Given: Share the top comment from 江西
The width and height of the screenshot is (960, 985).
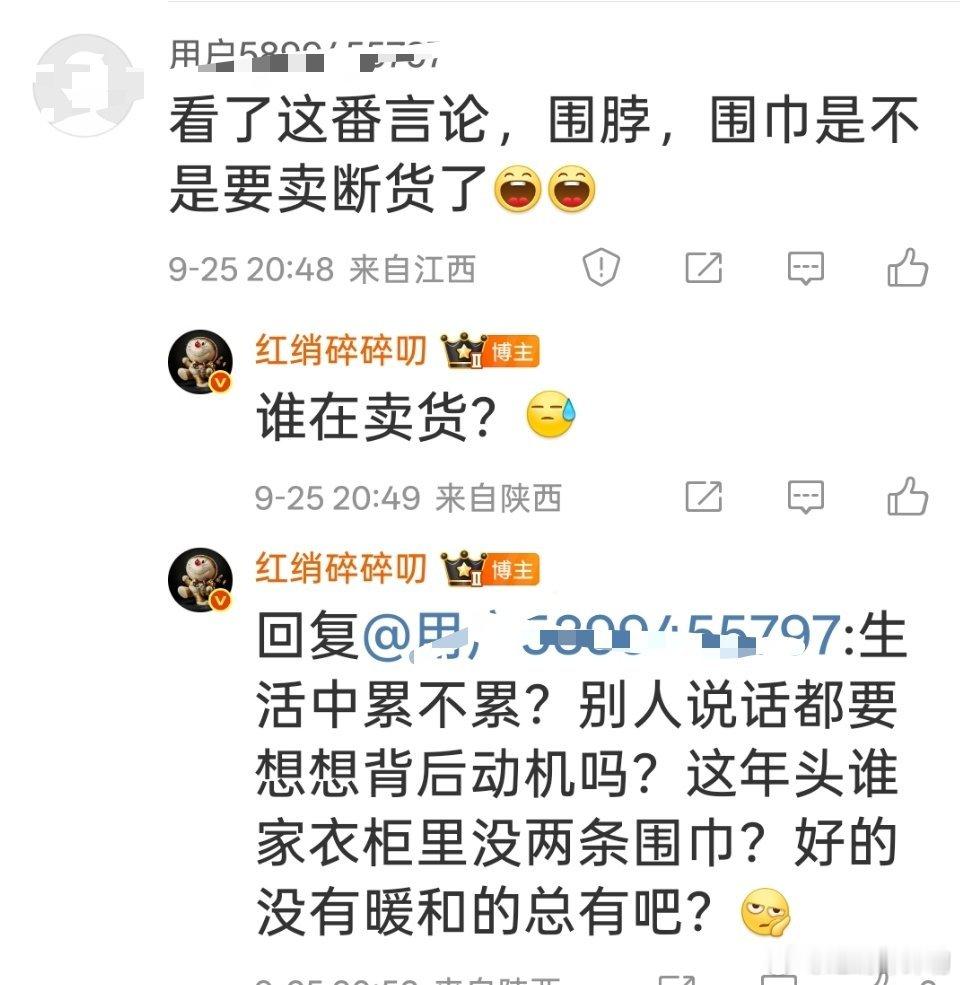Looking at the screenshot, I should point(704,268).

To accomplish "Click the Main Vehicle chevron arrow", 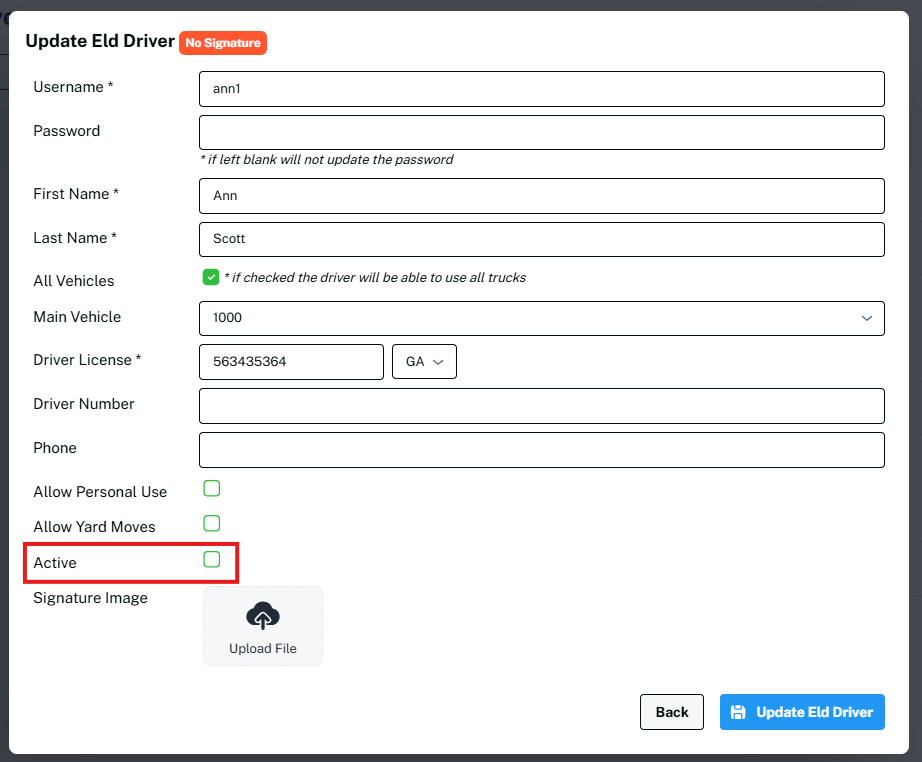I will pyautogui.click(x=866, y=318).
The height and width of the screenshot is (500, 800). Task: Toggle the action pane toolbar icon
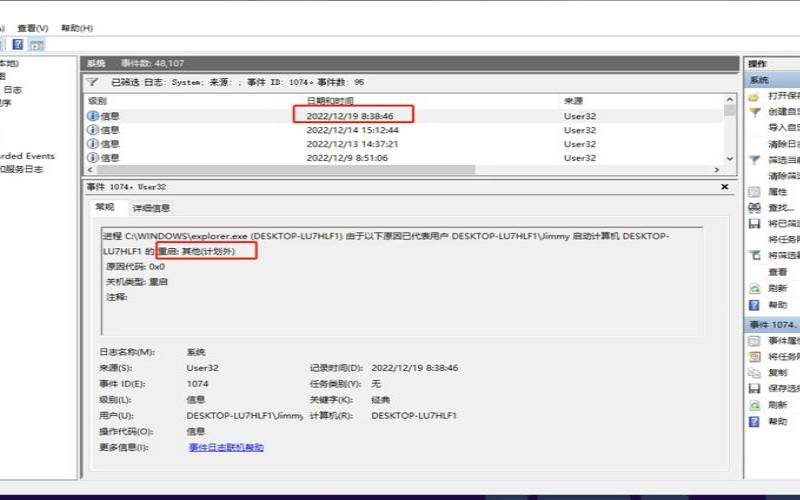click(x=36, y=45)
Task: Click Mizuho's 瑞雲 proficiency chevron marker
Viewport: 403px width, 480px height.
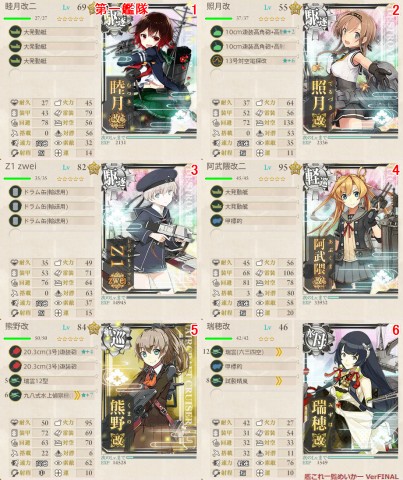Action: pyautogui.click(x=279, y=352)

> Description of the task:
Return nothing except the lines from the line with "The height and" through the last line of the records above, copied exactly and without pictures.

> Solution to this problem:
The height and width of the screenshot is (500, 800). Task: Toggle the action pane toolbar icon
click(x=36, y=45)
Task: Click Mizuho's 瑞雲 proficiency chevron marker
Viewport: 403px width, 480px height.
Action: pyautogui.click(x=279, y=352)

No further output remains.